● **REQUIRED TASK**: In the passage about the gun store visit, what other work besides selling guns is given for the clerk, Tony Massengill?

● **DOCUMENT EXTRACT**:

*-*-*

“After that,” Williams testified, “Nicholas started talking, so I thought I’d let him do most of the talking to the gun salesman.”
Nicholas and the clerk, Tony Massengill, a firefighter and former policeman moonlighting as a gun salesman, talked about different types of guns, about muzzle velocities, how powerful one gun was as compared to another.
Williams and Nicholas next looked at a .45-caliber handgun. The clerk, according to Williams’s testimony, pulled the .45 from the counter display and handed it directly to Nicholas. They chatted a bit about the gun. Williams said they discussed “probably how many rounds it shoot and probably how hot it get, you know, after shooting so many rounds, and that kind of stuff.”
This gun didn’t interest Nicholas either, however. “He asked the gun salesman to show him the very next gun, which was a .357 Magnum,” Williams testified.
Once again the clerk, Massengill, handed the weapon to Nicholas, according to Williams: “The gun dealer took it out from under the counter… and handed it to Nicholas, and Nicholas started to inspect that gun.”
This was all, no doubt, great fun for Nicholas, whose passion for his birds was rivaled only by his love of guns. But he knew which gun he wanted.
Williams’s defense attorney, William Taliaferro, Jr., asked whether Nicholas and Massengill talked about the .357 Magnum.
“Yes,” Williams said, “how much more powerful that was versus the .45-caliber. Then after that, [Nicholas] went to the gun that we actually purchased, and he asked the gun salesman… he asked him, would he pull that out.”
The gun Nicholas wanted to see was the Cobray, lying dark and deadly in the cabinet. Again the clerk obliged, pulling out the gun and giving it to Nicholas to inspect.
Nicholas liked it, Williams recalled. “He said he’d read a lot about it. He had books on it and everything.”
Indeed, Nicholas began peppering the clerk with questions about the gun. What was the price? What was the muzzle velocity? How many rounds did the magazine hold? “They got in such a lengthy conversation about that,” Williams recalled, “I just kind of moved away from them a little bit, looking around on my own.”
When Williams returned, Nicholas and the clerk were still discussing the weapon. “I really don’t remember the exact words, but it was, you know, about the nomenclature of the gun, how many rounds it shoot, because it’s got a long clip on it, and I remember Nicholas saying we won’t have to load this so often when we’re in the gun range, and I said, ‘Yeah.’ I remember saying, ‘Yeah, that’s right, right.’”
The pair didn’t buy the Cobray at that point. Nicholas wanted to see more guns. The clerk put the gun back in the case.
Nicholas and Williams moved to the far side of a central display counter and examined more guns there. “I don’t see anything in here that I really want,” Nicholas told Williams. “I’m more interested in the other gun over there.”

*-*-*

● **PROVIDED DATA**:
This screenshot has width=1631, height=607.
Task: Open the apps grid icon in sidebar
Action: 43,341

*-*-*

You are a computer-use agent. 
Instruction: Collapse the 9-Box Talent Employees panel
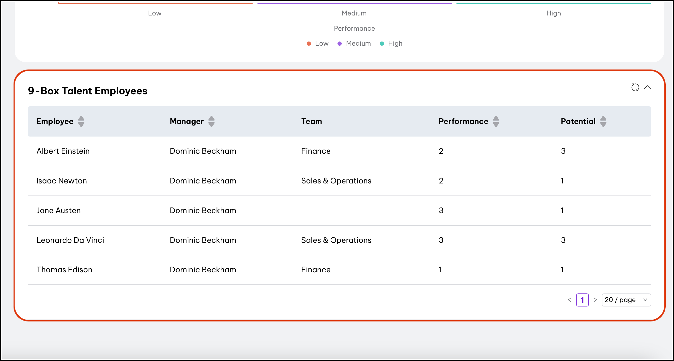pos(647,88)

*-*-*

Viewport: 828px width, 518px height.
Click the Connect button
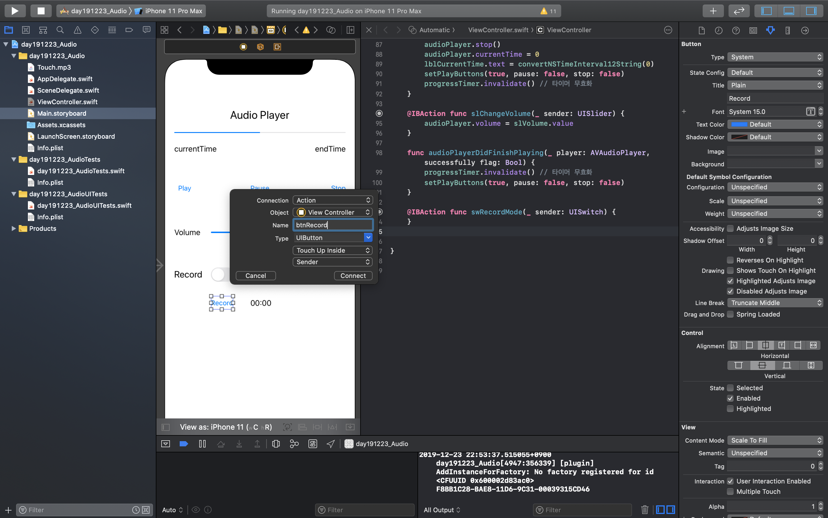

*-*-*

● **RESULT FOR THIS EXERCISE**: He was a firefighter and a former policeman.